## Ejercicios propuestos
• A. Según el relato sobre la familia católica, ¿por qué la abuela daba un rodeo al volver de misa?
• B. Retoma el relato sobre la familia católica y continúalo a partir de su última oración.

-------- Fragmento seleccionado

De peores lugares me han corrido

Por Jonatan Frías

Noviembre 2021

 

 

 

Para bien o para mal tuve la suerte de crecer en una familia católica pero desobligada. No recuerdo ni una sola ocasión en que mi madre o mi padre me hayan llevado a la iglesia, con las notables excepciones de cuando íbamos a comprar unos chicharrones preparados con cueritos y mucha salsa. Mi abuela —que en muchos sentidos fue como mi madre— sí que no faltaba a misa y no perdonaba sus dulces a la salida que se comía camino a casa, previo rodeo, para que mis tías no la regañaran por andar comiendo cochinadas. La abuela era diabética, evidentemente y evidentemente le valía madre.

            El caso es que en casa eran una suerte de catolaicos con extravagancias tipo nunca ir a misa ni cumplir uno solo de los mandamientos, pero eso sí, traían a Jesús como trapo de cocina para arriba y para abajo, mentándomelo cada que no me quería comer la sopa de chícharo o la emulsión de Scott. Hablaban tanto de él que yo me llegué a convencer de que ese tal Jesús era uno de los amigos de borrachera de mi papá a los que tanto odiaba mi mamá.

----------------
-------- Datos registrados

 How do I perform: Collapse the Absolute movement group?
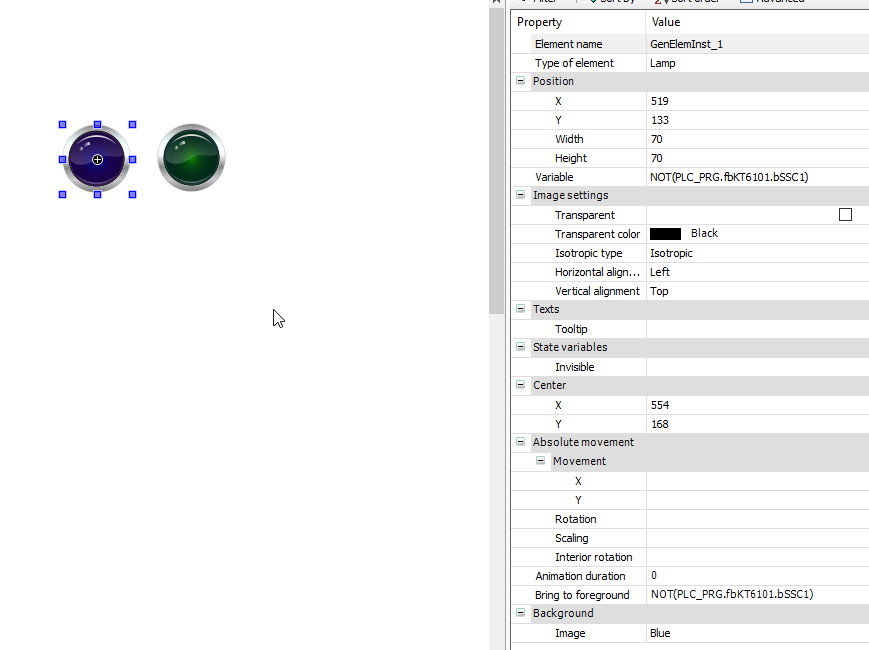(521, 441)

----------------

## Respuestas dadas
• A. Para que las tías no la regañaran por andar comiendo cochinadas.

• B.
            Mi abuela era de otro orden. Ella era esencialmente uno de los seres humanos más maravillosos, sensibles, nobles y más groseros que he conocido. Ella se preocupaba un poco de mi alma y seguro más de dos veces habrá querido lavarme la boca con agua bendita, pero siempre se impuso su buen juicio. Jamás escuché de ella una sentencia de miedo de esas con las que le atiborran el inconsciente a los niños, tipo: si no haces esto diosito te va a castiga o si no haces lo otro el niño Jesús se podrá triste. A ella debo la felicidad de haber crecido sin culpas, de haber crecido sin sentirme observado, de haber crecido con la seguridad de saberme querido, pese a mi conducta que, hay que decirlo, sí daba para pensar que tenía a Pazuzu adentro.

            En todo caso es maravilloso saber que le debo mi ateísmo a una de las personas más religiosas que conozco. Quizá sea que ella me dio todo el amor y el cariño que necesitaba, al grado que el cariño de Dios ni me hace falta ni me interesa.

            El caso es que uno de esos días en que mi madre se levantó particularmente extravagante, pensó que no estaría mal que yo me acercara a Dios, dado que la última vez que había ido a misa con ellos, lo había hecho a la fuerza y bajo protesta el día que me llevaron a bautizar. Entonces juzgó que yo, con seis años, podría estar al borde del final de mi vida y que sería prudente que hiciera cuentas con Dios. Con suerte tendría algo de saldo a favor y si no, podrían decir que lo intentaron.

            Se acercó al sacerdote del templo de la colonia en la que vivíamos y bajo no sé qué acuerdos, decidieron que harían de mí un acolito decente. Volvió a la iglesia conmigo un jueves y me dejó ahí en la sacristía, antes de pasar a tomar su lugar en la misa. Hasta donde puedo recordar, la cosa es que llegaría otro de los niños monaguillos, el que le ayudaría al padre ese día con la misa, y mi misión era observar todo con atención. Memorizar las intervenciones, estar pendiente de los detalles, atender el sentido de los signos.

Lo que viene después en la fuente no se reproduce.